**Required work:** Copy the data precisely, keeping every character.

(Beginning of Data supplied)

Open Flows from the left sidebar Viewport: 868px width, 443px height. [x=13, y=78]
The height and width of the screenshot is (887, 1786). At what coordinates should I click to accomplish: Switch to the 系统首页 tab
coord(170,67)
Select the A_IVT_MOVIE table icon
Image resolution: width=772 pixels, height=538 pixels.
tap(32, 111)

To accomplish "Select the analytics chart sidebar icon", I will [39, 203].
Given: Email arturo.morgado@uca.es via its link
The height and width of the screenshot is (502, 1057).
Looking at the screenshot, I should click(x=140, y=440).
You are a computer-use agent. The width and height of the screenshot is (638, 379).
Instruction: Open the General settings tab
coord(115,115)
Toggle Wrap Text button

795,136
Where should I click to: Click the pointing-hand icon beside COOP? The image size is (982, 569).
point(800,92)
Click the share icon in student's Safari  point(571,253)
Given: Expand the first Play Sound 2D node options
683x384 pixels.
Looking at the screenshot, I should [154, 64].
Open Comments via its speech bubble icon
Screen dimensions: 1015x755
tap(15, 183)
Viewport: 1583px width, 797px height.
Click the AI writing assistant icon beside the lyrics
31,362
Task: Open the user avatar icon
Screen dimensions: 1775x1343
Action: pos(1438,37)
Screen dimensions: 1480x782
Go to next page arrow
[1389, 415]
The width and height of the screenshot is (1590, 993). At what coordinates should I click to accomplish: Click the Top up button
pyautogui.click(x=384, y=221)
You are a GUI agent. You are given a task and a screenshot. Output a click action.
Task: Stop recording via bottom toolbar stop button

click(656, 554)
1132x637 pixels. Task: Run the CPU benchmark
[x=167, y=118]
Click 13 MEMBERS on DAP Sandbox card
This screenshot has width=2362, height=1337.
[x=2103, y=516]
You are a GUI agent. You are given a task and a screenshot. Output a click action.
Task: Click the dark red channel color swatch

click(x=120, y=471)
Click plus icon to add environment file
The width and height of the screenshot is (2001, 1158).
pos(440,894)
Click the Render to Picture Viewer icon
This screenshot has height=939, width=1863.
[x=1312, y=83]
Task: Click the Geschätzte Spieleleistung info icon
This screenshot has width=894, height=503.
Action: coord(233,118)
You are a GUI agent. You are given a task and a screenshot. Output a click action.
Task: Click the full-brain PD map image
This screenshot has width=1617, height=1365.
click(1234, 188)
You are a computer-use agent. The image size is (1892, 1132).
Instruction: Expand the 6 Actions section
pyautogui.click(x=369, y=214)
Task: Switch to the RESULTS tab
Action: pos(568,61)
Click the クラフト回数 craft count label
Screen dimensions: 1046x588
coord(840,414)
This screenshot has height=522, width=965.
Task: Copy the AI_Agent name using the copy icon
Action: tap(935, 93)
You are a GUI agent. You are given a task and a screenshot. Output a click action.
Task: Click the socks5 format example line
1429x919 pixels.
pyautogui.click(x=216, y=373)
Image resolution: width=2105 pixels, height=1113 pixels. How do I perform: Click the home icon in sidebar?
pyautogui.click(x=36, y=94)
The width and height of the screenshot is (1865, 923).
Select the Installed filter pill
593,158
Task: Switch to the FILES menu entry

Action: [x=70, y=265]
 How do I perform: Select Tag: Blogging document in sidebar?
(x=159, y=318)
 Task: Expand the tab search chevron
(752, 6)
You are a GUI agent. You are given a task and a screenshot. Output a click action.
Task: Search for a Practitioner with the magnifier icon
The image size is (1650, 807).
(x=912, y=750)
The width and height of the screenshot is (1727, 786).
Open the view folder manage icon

(End of Data supplied)

**Exercise output:**
Open Flows from the left sidebar Viewport: 868px width, 443px height. [x=13, y=78]
The height and width of the screenshot is (887, 1786). At what coordinates should I click to accomplish: Switch to the 系统首页 tab
coord(170,67)
Select the A_IVT_MOVIE table icon
Image resolution: width=772 pixels, height=538 pixels.
tap(32, 111)

To accomplish "Select the analytics chart sidebar icon", I will [39, 203].
Given: Email arturo.morgado@uca.es via its link
The height and width of the screenshot is (502, 1057).
Looking at the screenshot, I should click(x=140, y=440).
You are a computer-use agent. The width and height of the screenshot is (638, 379).
Instruction: Open the General settings tab
coord(115,115)
Toggle Wrap Text button

795,136
Where should I click to: Click the pointing-hand icon beside COOP? The image size is (982, 569).
point(800,92)
Click the share icon in student's Safari  point(571,253)
Given: Expand the first Play Sound 2D node options
683x384 pixels.
Looking at the screenshot, I should [154, 64].
Open Comments via its speech bubble icon
Screen dimensions: 1015x755
tap(15, 183)
Viewport: 1583px width, 797px height.
Click the AI writing assistant icon beside the lyrics
31,362
Task: Open the user avatar icon
Screen dimensions: 1775x1343
Action: pos(1438,37)
Screen dimensions: 1480x782
Go to next page arrow
[1389, 415]
The width and height of the screenshot is (1590, 993). At what coordinates should I click to accomplish: Click the Top up button
pyautogui.click(x=384, y=221)
You are a GUI agent. You are given a task and a screenshot. Output a click action.
Task: Stop recording via bottom toolbar stop button

click(656, 554)
1132x637 pixels. Task: Run the CPU benchmark
[x=167, y=118]
Click 13 MEMBERS on DAP Sandbox card
This screenshot has width=2362, height=1337.
[x=2103, y=516]
You are a GUI agent. You are given a task and a screenshot. Output a click action.
Task: Click the dark red channel color swatch

click(x=120, y=471)
Click plus icon to add environment file
The width and height of the screenshot is (2001, 1158).
pos(440,894)
Click the Render to Picture Viewer icon
This screenshot has height=939, width=1863.
[x=1312, y=83]
Task: Click the Geschätzte Spieleleistung info icon
This screenshot has width=894, height=503.
Action: coord(233,118)
You are a GUI agent. You are given a task and a screenshot. Output a click action.
Task: Click the full-brain PD map image
This screenshot has width=1617, height=1365.
click(1234, 188)
You are a computer-use agent. The image size is (1892, 1132).
Instruction: Expand the 6 Actions section
pyautogui.click(x=369, y=214)
Task: Switch to the RESULTS tab
Action: pos(568,61)
Click the クラフト回数 craft count label
Screen dimensions: 1046x588
coord(840,414)
This screenshot has height=522, width=965.
Task: Copy the AI_Agent name using the copy icon
Action: tap(935, 93)
You are a GUI agent. You are given a task and a screenshot. Output a click action.
Task: Click the socks5 format example line
1429x919 pixels.
pyautogui.click(x=216, y=373)
Image resolution: width=2105 pixels, height=1113 pixels. How do I perform: Click the home icon in sidebar?
pyautogui.click(x=36, y=94)
The width and height of the screenshot is (1865, 923).
Select the Installed filter pill
593,158
Task: Switch to the FILES menu entry

Action: [x=70, y=265]
 How do I perform: Select Tag: Blogging document in sidebar?
(x=159, y=318)
 Task: Expand the tab search chevron
(752, 6)
You are a GUI agent. You are given a task and a screenshot. Output a click action.
Task: Search for a Practitioner with the magnifier icon
The image size is (1650, 807).
(x=912, y=750)
The width and height of the screenshot is (1727, 786).
Open the view folder manage icon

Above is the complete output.